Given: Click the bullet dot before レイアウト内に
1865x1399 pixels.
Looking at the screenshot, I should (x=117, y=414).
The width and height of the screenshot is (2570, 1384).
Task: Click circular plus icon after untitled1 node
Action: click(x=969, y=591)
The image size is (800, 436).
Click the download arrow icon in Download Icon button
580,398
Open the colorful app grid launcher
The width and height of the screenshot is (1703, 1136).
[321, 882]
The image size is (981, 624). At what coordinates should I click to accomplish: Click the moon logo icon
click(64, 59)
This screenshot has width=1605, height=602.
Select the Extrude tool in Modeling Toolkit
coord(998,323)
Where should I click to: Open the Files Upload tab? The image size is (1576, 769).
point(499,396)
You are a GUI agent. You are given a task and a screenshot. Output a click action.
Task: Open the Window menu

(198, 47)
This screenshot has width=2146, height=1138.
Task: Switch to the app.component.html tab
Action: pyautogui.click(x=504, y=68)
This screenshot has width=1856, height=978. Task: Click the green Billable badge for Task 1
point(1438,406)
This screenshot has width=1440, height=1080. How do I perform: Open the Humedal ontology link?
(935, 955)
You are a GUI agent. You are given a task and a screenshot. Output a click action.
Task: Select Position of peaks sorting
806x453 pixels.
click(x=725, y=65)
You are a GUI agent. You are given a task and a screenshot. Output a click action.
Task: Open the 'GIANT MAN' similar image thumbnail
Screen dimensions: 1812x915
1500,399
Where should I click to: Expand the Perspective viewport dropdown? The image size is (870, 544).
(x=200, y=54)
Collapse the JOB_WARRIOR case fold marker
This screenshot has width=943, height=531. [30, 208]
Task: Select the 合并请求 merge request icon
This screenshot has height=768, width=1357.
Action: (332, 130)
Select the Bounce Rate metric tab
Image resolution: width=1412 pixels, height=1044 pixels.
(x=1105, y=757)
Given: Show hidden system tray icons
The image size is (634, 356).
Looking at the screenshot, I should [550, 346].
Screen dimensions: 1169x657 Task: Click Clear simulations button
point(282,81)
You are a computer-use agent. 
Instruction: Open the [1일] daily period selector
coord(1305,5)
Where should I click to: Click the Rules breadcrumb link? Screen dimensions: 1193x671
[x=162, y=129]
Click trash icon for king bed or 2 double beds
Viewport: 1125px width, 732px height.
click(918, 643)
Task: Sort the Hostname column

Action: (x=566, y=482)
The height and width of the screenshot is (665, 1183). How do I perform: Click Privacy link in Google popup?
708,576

============================================================

▸ Problem requirements
Copy the whole of the data above exactly.

▸ Completed task
Given: Click the bullet dot before レイアウト内に
1865x1399 pixels.
Looking at the screenshot, I should (x=117, y=414).
The width and height of the screenshot is (2570, 1384).
Task: Click circular plus icon after untitled1 node
Action: click(x=969, y=591)
The image size is (800, 436).
Click the download arrow icon in Download Icon button
580,398
Open the colorful app grid launcher
The width and height of the screenshot is (1703, 1136).
[321, 882]
The image size is (981, 624). At what coordinates should I click to accomplish: Click the moon logo icon
click(64, 59)
This screenshot has width=1605, height=602.
Select the Extrude tool in Modeling Toolkit
coord(998,323)
Where should I click to: Open the Files Upload tab? The image size is (1576, 769).
point(499,396)
You are a GUI agent. You are given a task and a screenshot. Output a click action.
Task: Open the Window menu

(198, 47)
This screenshot has width=2146, height=1138.
Task: Switch to the app.component.html tab
Action: pyautogui.click(x=504, y=68)
This screenshot has width=1856, height=978. Task: Click the green Billable badge for Task 1
point(1438,406)
This screenshot has width=1440, height=1080. How do I perform: Open the Humedal ontology link?
(935, 955)
You are a GUI agent. You are given a task and a screenshot. Output a click action.
Task: Select Position of peaks sorting
806x453 pixels.
click(x=725, y=65)
You are a GUI agent. You are given a task and a screenshot. Output a click action.
Task: Open the 'GIANT MAN' similar image thumbnail
Screen dimensions: 1812x915
1500,399
Where should I click to: Expand the Perspective viewport dropdown? The image size is (870, 544).
(x=200, y=54)
Collapse the JOB_WARRIOR case fold marker
This screenshot has width=943, height=531. [30, 208]
Task: Select the 合并请求 merge request icon
This screenshot has height=768, width=1357.
Action: (332, 130)
Select the Bounce Rate metric tab
Image resolution: width=1412 pixels, height=1044 pixels.
(x=1105, y=757)
Given: Show hidden system tray icons
The image size is (634, 356).
Looking at the screenshot, I should [550, 346].
Screen dimensions: 1169x657 Task: Click Clear simulations button
point(282,81)
You are a computer-use agent. 
Instruction: Open the [1일] daily period selector
coord(1305,5)
Where should I click to: Click the Rules breadcrumb link? Screen dimensions: 1193x671
[x=162, y=129]
Click trash icon for king bed or 2 double beds
Viewport: 1125px width, 732px height.
click(918, 643)
Task: Sort the Hostname column

Action: (x=566, y=482)
The height and width of the screenshot is (665, 1183). How do I perform: Click Privacy link in Google popup?
708,576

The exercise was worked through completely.